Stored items
------------------------------
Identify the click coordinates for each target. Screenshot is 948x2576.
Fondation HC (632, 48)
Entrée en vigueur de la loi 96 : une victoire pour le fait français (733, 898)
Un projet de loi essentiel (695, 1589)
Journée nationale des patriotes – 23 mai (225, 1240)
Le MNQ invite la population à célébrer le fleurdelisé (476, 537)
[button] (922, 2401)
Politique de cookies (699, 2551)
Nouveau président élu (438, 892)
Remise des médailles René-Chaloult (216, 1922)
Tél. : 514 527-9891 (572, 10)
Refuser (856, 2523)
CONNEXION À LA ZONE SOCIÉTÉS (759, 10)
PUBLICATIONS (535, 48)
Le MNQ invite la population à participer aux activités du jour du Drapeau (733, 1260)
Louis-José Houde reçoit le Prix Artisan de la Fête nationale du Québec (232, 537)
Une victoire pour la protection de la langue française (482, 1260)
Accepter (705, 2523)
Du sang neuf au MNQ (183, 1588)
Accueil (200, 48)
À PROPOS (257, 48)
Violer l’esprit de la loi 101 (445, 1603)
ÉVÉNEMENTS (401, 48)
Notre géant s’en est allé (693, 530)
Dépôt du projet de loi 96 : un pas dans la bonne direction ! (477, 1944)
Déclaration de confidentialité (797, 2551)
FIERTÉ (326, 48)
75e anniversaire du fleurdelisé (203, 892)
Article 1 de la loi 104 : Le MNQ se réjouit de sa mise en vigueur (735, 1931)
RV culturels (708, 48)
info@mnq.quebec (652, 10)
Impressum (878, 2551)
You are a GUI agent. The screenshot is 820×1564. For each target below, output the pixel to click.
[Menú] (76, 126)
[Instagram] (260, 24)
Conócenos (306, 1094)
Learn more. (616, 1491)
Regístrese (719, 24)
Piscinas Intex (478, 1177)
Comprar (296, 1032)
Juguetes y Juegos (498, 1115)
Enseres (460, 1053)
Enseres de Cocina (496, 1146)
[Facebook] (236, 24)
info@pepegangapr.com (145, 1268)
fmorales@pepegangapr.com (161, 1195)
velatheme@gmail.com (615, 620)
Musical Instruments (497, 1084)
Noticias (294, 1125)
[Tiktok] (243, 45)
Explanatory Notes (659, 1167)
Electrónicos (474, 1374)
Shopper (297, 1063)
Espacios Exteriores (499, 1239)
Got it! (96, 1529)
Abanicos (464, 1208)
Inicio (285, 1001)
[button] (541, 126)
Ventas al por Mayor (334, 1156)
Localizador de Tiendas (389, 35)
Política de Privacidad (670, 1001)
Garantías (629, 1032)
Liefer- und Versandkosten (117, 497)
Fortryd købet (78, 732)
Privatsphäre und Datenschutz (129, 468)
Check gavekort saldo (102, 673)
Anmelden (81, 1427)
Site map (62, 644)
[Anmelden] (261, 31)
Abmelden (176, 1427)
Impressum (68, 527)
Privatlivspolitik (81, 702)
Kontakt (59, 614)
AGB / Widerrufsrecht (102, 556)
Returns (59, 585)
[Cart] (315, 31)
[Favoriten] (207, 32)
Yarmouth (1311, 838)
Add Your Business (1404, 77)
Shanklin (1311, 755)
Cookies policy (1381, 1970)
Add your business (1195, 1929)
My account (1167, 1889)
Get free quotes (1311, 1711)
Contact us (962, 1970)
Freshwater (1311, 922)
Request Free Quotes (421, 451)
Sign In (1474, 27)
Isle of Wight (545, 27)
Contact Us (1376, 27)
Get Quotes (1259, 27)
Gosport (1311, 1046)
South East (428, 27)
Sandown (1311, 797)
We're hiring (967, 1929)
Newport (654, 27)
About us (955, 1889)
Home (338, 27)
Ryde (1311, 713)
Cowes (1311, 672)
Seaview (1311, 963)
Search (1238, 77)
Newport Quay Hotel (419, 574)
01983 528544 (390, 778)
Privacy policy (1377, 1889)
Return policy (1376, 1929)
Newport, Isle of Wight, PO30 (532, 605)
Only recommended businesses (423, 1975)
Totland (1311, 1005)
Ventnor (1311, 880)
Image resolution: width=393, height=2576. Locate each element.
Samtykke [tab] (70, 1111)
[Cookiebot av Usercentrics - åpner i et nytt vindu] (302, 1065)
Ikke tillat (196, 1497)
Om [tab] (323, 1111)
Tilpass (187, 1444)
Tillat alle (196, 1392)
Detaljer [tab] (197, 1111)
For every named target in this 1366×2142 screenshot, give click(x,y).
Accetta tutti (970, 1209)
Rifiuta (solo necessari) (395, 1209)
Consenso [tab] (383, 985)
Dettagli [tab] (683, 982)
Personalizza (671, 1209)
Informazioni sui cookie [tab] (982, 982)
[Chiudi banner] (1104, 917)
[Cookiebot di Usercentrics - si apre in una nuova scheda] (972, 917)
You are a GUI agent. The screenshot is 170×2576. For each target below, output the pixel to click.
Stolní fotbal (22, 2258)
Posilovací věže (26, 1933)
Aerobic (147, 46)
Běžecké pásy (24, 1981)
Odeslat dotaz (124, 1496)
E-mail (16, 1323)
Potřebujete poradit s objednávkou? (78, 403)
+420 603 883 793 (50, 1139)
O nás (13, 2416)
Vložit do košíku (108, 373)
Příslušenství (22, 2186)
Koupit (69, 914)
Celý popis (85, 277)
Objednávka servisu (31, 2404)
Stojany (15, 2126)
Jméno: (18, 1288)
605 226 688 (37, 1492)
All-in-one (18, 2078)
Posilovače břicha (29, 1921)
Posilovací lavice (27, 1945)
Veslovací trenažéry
------------------------------
**Work instruction**
Each record above should be retyped in full, exactly as shown.

**Worked solution**
Identify the click coordinates for each target. Screenshot is 948x2576.
Fondation HC (632, 48)
Entrée en vigueur de la loi 96 : une victoire pour le fait français (733, 898)
Un projet de loi essentiel (695, 1589)
Journée nationale des patriotes – 23 mai (225, 1240)
Le MNQ invite la population à célébrer le fleurdelisé (476, 537)
[button] (922, 2401)
Politique de cookies (699, 2551)
Nouveau président élu (438, 892)
Remise des médailles René-Chaloult (216, 1922)
Tél. : 514 527-9891 (572, 10)
Refuser (856, 2523)
CONNEXION À LA ZONE SOCIÉTÉS (759, 10)
PUBLICATIONS (535, 48)
Le MNQ invite la population à participer aux activités du jour du Drapeau (733, 1260)
Louis-José Houde reçoit le Prix Artisan de la Fête nationale du Québec (232, 537)
Une victoire pour la protection de la langue française (482, 1260)
Accepter (705, 2523)
Du sang neuf au MNQ (183, 1588)
Accueil (200, 48)
À PROPOS (257, 48)
Violer l’esprit de la loi 101 (445, 1603)
ÉVÉNEMENTS (401, 48)
Notre géant s’en est allé (693, 530)
Dépôt du projet de loi 96 : un pas dans la bonne direction ! (477, 1944)
Déclaration de confidentialité (797, 2551)
FIERTÉ (326, 48)
75e anniversaire du fleurdelisé (203, 892)
Article 1 de la loi 104 : Le MNQ se réjouit de sa mise en vigueur (735, 1931)
RV culturels (708, 48)
info@mnq.quebec (652, 10)
Impressum (878, 2551)
You are a GUI agent. The screenshot is 820×1564. For each target below, output the pixel to click.
[Menú] (76, 126)
[Instagram] (260, 24)
Conócenos (306, 1094)
Learn more. (616, 1491)
Regístrese (719, 24)
Piscinas Intex (478, 1177)
Comprar (296, 1032)
Juguetes y Juegos (498, 1115)
Enseres (460, 1053)
Enseres de Cocina (496, 1146)
[Facebook] (236, 24)
info@pepegangapr.com (145, 1268)
fmorales@pepegangapr.com (161, 1195)
velatheme@gmail.com (615, 620)
Musical Instruments (497, 1084)
Noticias (294, 1125)
[Tiktok] (243, 45)
Explanatory Notes (659, 1167)
Electrónicos (474, 1374)
Shopper (297, 1063)
Espacios Exteriores (499, 1239)
Got it! (96, 1529)
Abanicos (464, 1208)
Inicio (285, 1001)
[button] (541, 126)
Ventas al por Mayor (334, 1156)
Localizador de Tiendas (389, 35)
Política de Privacidad (670, 1001)
Garantías (629, 1032)
Liefer- und Versandkosten (117, 497)
Fortryd købet (78, 732)
Privatsphäre und Datenschutz (129, 468)
Check gavekort saldo (102, 673)
Anmelden (81, 1427)
Site map (62, 644)
[Anmelden] (261, 31)
Abmelden (176, 1427)
Impressum (68, 527)
Privatlivspolitik (81, 702)
Kontakt (59, 614)
AGB / Widerrufsrecht (102, 556)
Returns (59, 585)
[Cart] (315, 31)
[Favoriten] (207, 32)
Yarmouth (1311, 838)
Add Your Business (1404, 77)
Shanklin (1311, 755)
Cookies policy (1381, 1970)
Add your business (1195, 1929)
My account (1167, 1889)
Get free quotes (1311, 1711)
Contact us (962, 1970)
Freshwater (1311, 922)
Request Free Quotes (421, 451)
Sign In (1474, 27)
Isle of Wight (545, 27)
Contact Us (1376, 27)
Get Quotes (1259, 27)
Gosport (1311, 1046)
South East (428, 27)
Sandown (1311, 797)
We're hiring (967, 1929)
Newport (654, 27)
About us (955, 1889)
Home (338, 27)
Ryde (1311, 713)
Cowes (1311, 672)
Seaview (1311, 963)
Search (1238, 77)
Newport Quay Hotel (419, 574)
01983 528544 (390, 778)
Privacy policy (1377, 1889)
Return policy (1376, 1929)
Newport, Isle of Wight, PO30 (532, 605)
Only recommended businesses (423, 1975)
Totland (1311, 1005)
Ventnor (1311, 880)
Image resolution: width=393, height=2576. Locate each element.
Samtykke [tab] (70, 1111)
[Cookiebot av Usercentrics - åpner i et nytt vindu] (302, 1065)
Ikke tillat (196, 1497)
Om [tab] (323, 1111)
Tilpass (187, 1444)
Tillat alle (196, 1392)
Detaljer [tab] (197, 1111)
For every named target in this 1366×2142 screenshot, give click(x,y).
Accetta tutti (970, 1209)
Rifiuta (solo necessari) (395, 1209)
Consenso [tab] (383, 985)
Dettagli [tab] (683, 982)
Personalizza (671, 1209)
Informazioni sui cookie [tab] (982, 982)
[Chiudi banner] (1104, 917)
[Cookiebot di Usercentrics - si apre in una nuova scheda] (972, 917)
You are a GUI agent. The screenshot is 170×2576. For each target below, output the pixel to click.
Stolní fotbal (22, 2258)
Posilovací věže (26, 1933)
Aerobic (147, 46)
Běžecké pásy (24, 1981)
Odeslat dotaz (124, 1496)
E-mail (16, 1323)
Potřebujete poradit s objednávkou? (78, 403)
+420 603 883 793 (50, 1139)
O nás (13, 2416)
Vložit do košíku (108, 373)
Příslušenství (22, 2186)
Koupit (69, 914)
Celý popis (85, 277)
Objednávka servisu (31, 2404)
Stojany (15, 2126)
Jméno: (18, 1288)
605 226 688 (37, 1492)
All-in-one (18, 2078)
Posilovače břicha (29, 1921)
Posilovací lavice (27, 1945)
Veslovací trenažéry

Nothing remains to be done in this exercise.